Papeles contra el olvido

R. S. FERROL

FERROL

JOSÉ PARDO

Una asociación promueve homenajes para los muertos en la dictadura A Bernardo Maiz se le amontonan casos de muertos y desaparecidos en la carpeta y apenas tiene tiempo para contar la historia de cada uno. Ayer el que escuchó su relato fue Xaime Bello, es decir, las batallas que el Colectivo de Memoria Histórica Democrática lleva por los concellos de Ferrolterra, Eume y Ortegal para que se reconozca a las víctimas de la Guerra Civil y la dictadura. Cinco corporaciones, incluida la de Ferrol, ya han anunciado su apoyo en pleno.

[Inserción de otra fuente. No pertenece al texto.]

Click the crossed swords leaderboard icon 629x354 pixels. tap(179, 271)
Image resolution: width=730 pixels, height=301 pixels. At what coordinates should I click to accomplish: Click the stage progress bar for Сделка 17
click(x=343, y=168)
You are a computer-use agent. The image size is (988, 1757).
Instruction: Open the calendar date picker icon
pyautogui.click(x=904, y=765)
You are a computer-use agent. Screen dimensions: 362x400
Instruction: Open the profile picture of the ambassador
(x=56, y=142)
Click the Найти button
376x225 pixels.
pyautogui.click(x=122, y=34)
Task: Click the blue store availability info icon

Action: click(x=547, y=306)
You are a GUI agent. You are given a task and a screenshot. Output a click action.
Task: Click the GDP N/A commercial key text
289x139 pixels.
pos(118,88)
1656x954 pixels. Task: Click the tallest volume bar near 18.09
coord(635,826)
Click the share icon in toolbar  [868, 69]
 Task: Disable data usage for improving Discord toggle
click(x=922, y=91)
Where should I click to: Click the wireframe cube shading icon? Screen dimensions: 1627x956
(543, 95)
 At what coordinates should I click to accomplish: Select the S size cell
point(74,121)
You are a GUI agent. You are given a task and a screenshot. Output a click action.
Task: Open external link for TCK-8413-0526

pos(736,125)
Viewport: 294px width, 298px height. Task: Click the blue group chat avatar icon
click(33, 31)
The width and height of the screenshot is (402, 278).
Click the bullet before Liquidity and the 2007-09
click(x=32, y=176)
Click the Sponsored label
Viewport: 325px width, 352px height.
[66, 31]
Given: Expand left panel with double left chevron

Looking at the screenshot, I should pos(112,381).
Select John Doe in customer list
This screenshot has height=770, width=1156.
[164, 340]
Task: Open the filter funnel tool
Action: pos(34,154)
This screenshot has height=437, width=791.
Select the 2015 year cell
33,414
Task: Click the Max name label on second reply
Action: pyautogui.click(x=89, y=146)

21 jun 2002 . Actualizado a las 07:00 h.

La investigación que Bernardo Maiz y otras siete personas llevan años realizando se centra en la elaboración de listados con personas asesinadas a partir de julio de 1936, la fecha en que comenzó la Guerra Civil. Maiz ha estado treinta años en ello, aunque la agrupación no tiene ni doce meses de vida. El objetivo final de esta iniciativa es «recordar ás víctimas da represión e que este periodo non quede no esquecemento», dice Maiz. Pero hay otras intenciones intermedias, como la publicación del listado completo y otros documentos que busca el colectivo en archivos municipales, juzgados e iniciativa popular. Mientras, dejan claro que su estudio sobre las víctimas no hace distinciones: «Tanto ós franquistas como os republicanos». El colectivo lo forman personas vinculadas con la izquierda. Por lo pronto, ya han conseguido que cinco ayuntamientos de la zona se adhieran a su propuesta y se rinda un homenaje a estos muertos y desaparecidos. El último en incorporarse ha sido el de Ferrol, donde Bello les ha dejado claro su apoyo para que la propuesta entre en pleno y, presumiblemente, se apruebe. El texto que se ha llevado a las corporaciones, dice, «é o suficientemente suave como para que ninguén se poida ofender», relata. Con anterioridad han llegado a acuerdos similares en Mugardos, Cabanas, A Capela y Pontedeume. Ahora esperan respuesta de Neda y Narón. Por el momento ya han vaciado los expedientes de 400 causas judiciales. Aunque no todos acabaron muertos: también recogen encadenamientos o persecuciones, la mayoría de las cuales terminaba en el mar, huyendo. Aunque otros acaban en la cuneta de una carretera secundaria.